Background: Central nervous system medication (CNS med) use among older adults is associated with high morbidity and mortality. This study described patterns of CNS medication use, and identified people most likely to have CNS medications initiated or deprescribed around hospitalization.

Methods: Retrospective cohort study using electronic health record data from 3-hospitals. Patients aged 65 years or older, hospitalized on general medicine between 2018-2020, and prescribed an outpatient CNS med (antianxiety, anticholinergics, anticonvulsants, antidepressants antipsychotic, hypnotics, muscle relaxants, and opioids) between the 90 days prior- to 90 days after hospitalization were included (N=4666). Latent transitions analysis (LTA) was used to identify profiles of CNS med class use, examine transitions between profiles across four time-points (90 days before hospitalization, admission, discharge, 90 days after hospitalization), and determine predictors of transitions between profiles.
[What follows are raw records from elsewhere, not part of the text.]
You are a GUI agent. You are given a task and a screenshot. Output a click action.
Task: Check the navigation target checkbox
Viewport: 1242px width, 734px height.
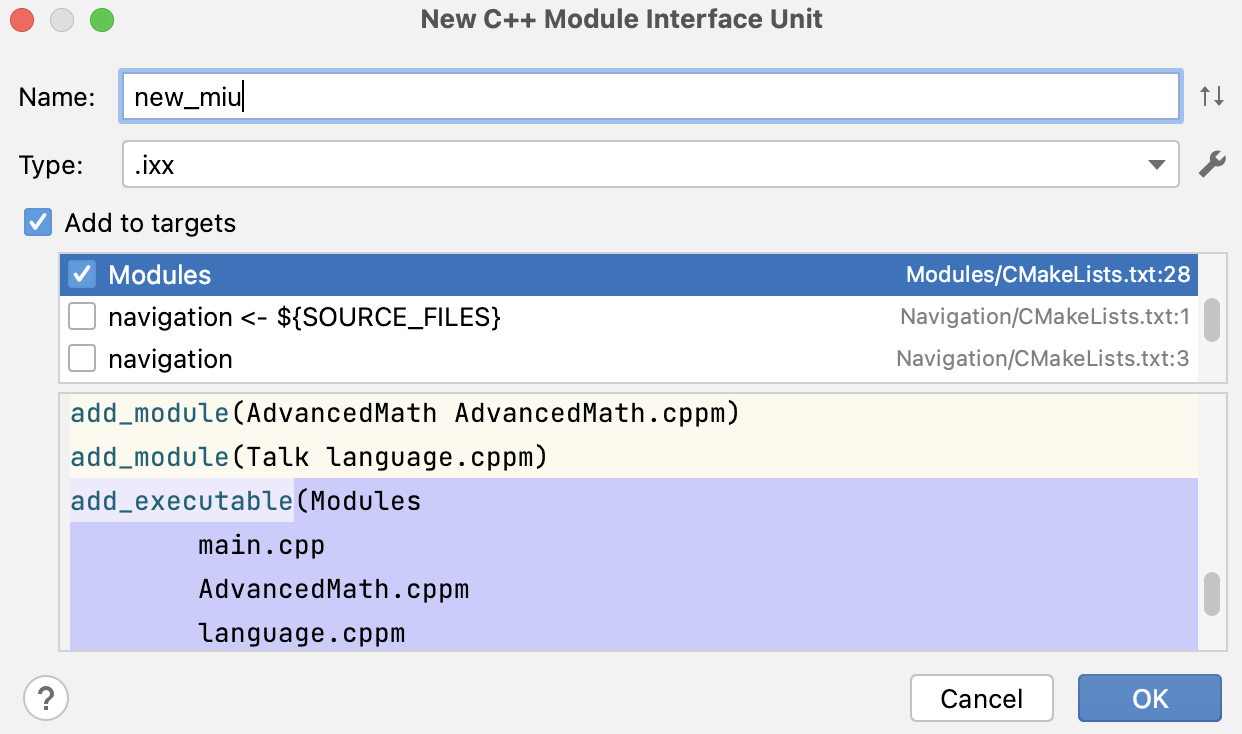pyautogui.click(x=81, y=357)
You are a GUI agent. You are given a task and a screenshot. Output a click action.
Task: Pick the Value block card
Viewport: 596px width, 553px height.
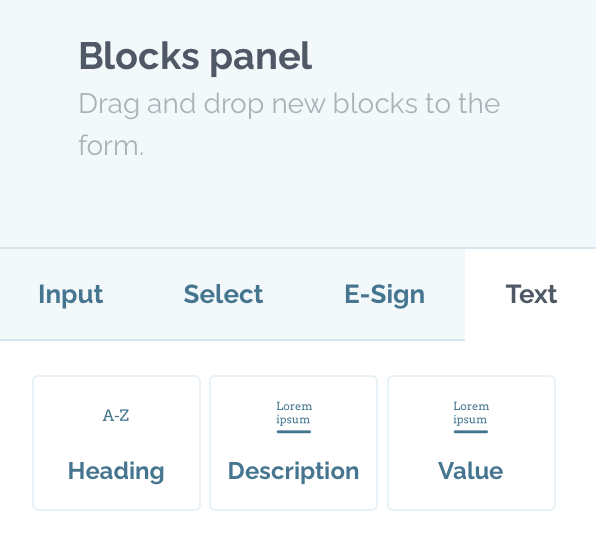pos(471,443)
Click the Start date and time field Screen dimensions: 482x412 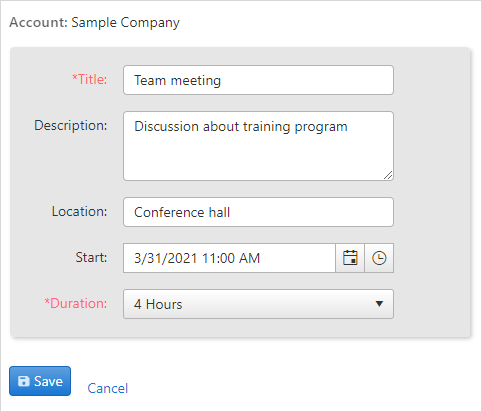click(x=229, y=258)
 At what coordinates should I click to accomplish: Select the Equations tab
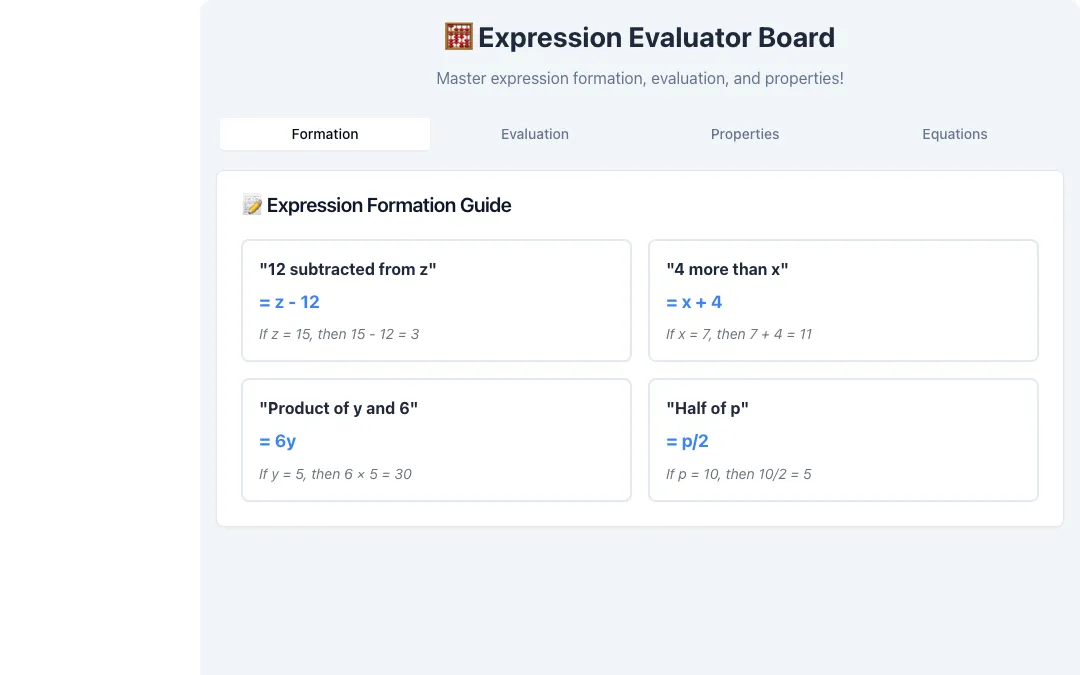coord(955,134)
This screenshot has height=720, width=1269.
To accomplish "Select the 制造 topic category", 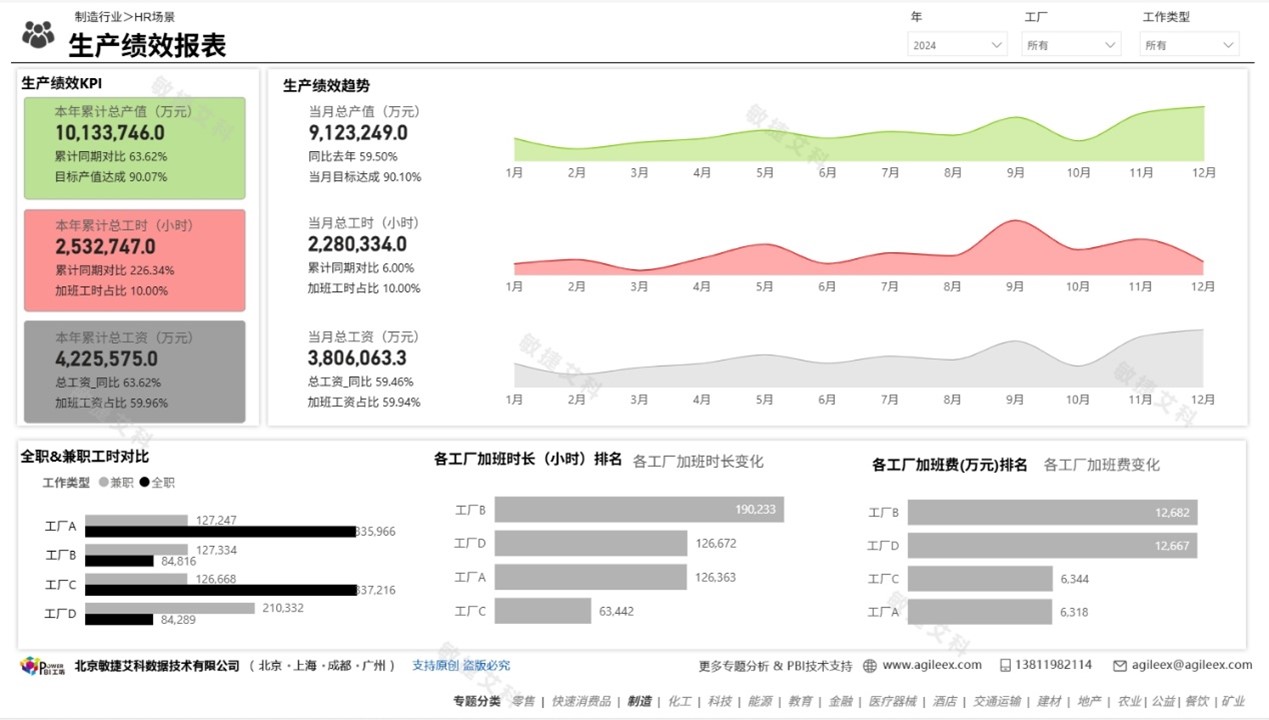I will coord(639,701).
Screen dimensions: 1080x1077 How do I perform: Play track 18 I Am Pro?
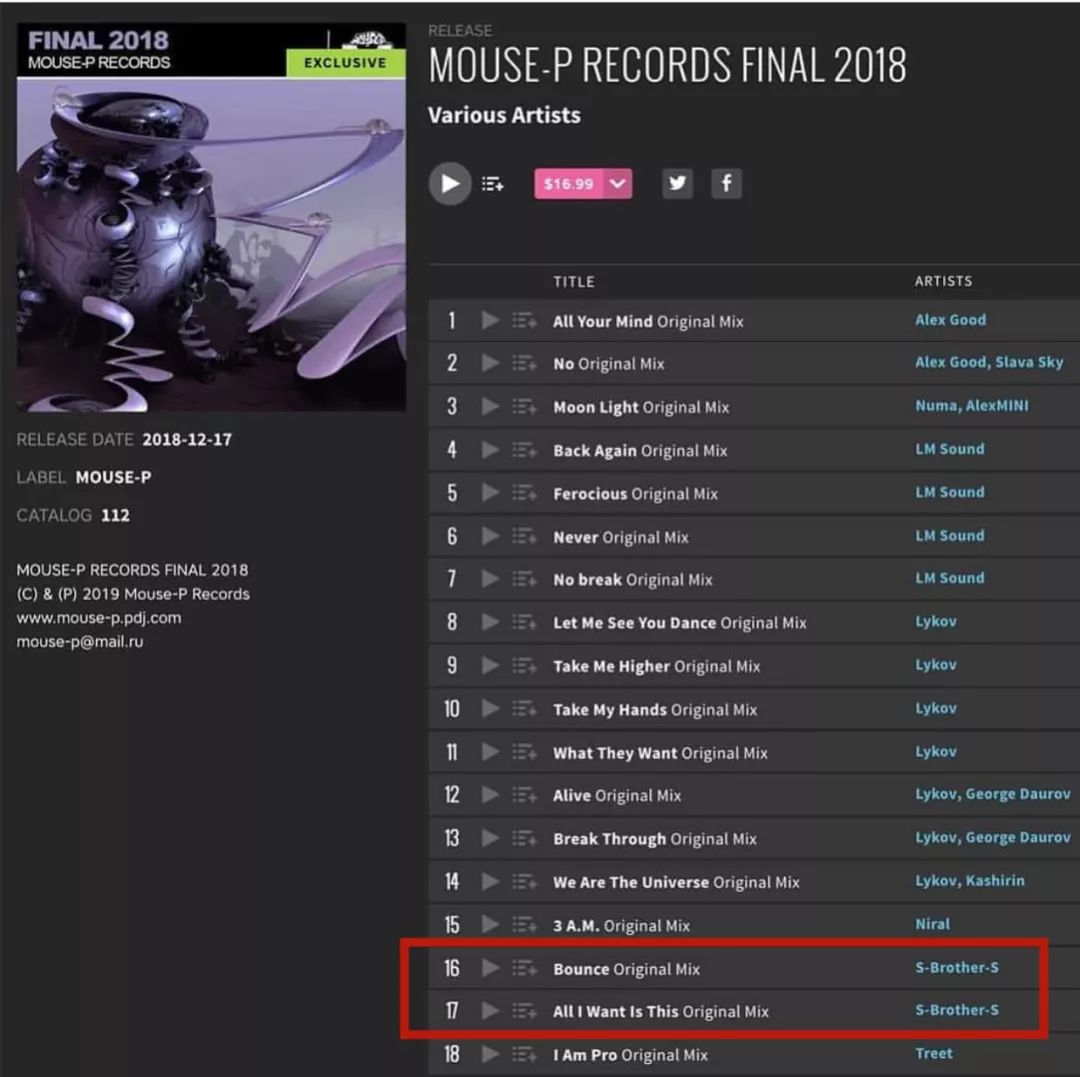click(490, 1054)
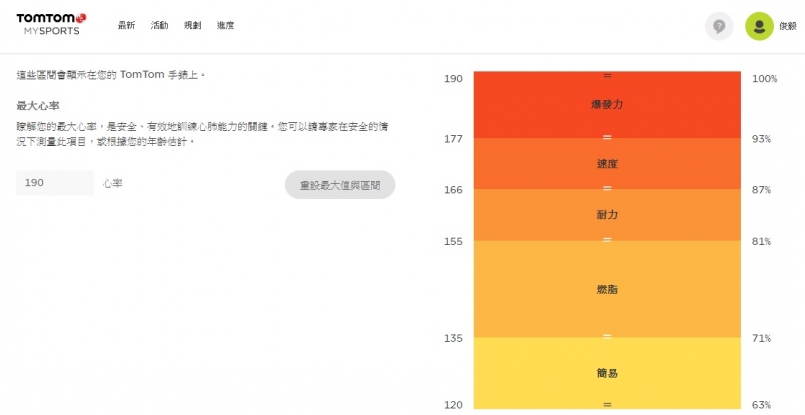Select the 耐力 zone band
The image size is (805, 415).
click(x=607, y=214)
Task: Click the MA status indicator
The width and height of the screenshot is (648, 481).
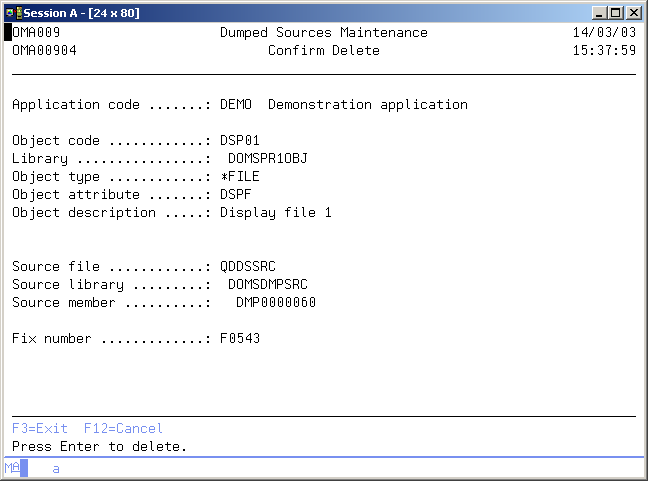Action: [x=11, y=468]
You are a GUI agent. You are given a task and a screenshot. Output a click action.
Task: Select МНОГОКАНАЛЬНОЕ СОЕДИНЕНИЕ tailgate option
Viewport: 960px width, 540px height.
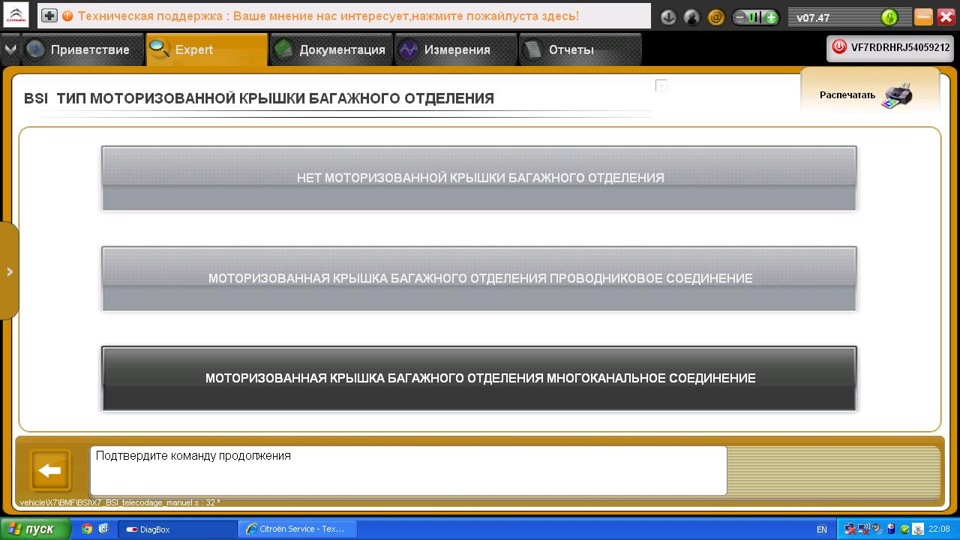(479, 378)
Results: Mean age was 74.3±9.3 years; 63% were female, 70% were White. The most commonly prescribed CNS meds were antidepressants (54%) and opioids (49%). Overall, 74% (n=3446) of patients were persistent users of a CNS med (any) across all four time points; 7% (n=388) had a CNS med deprescribed during hospitalization, but 64% (216/388) of these patients had a CNS med started or restarted within 90 days following hospitalization. LTA identified three profile groups: 1) overall low CNS med users, 54-60% of patients; 2) mental health med users (predominantly antianxiety, antidepressants), 30-36%; and 3) acute/chronic pain med users (predominantly muscle relaxants, opioids), 9-10%. Probability of staying in same group across the four time-points was high (0.88-1.00). Of those who transitioned to the low CNS med use group (indicating deprescribing), the probability was highest from admission to discharge (0.09 for chronic pain med users, 0.05 for mental health med users). Being female increased (OR 2.4, 95% CI 1.3-4.3) and having chronic kidney disease lowered (OR 0.5, 0.2-0.9) the odds of deprescribing.

Conclusions: Around an episode of hospitalization the majority of patients were persistent users of CNS meds and there was little deprescribing. CNS meds could represent important targets for hospital deprescribing, but additional work on patient outcomes is needed to understand potential benefits and harms.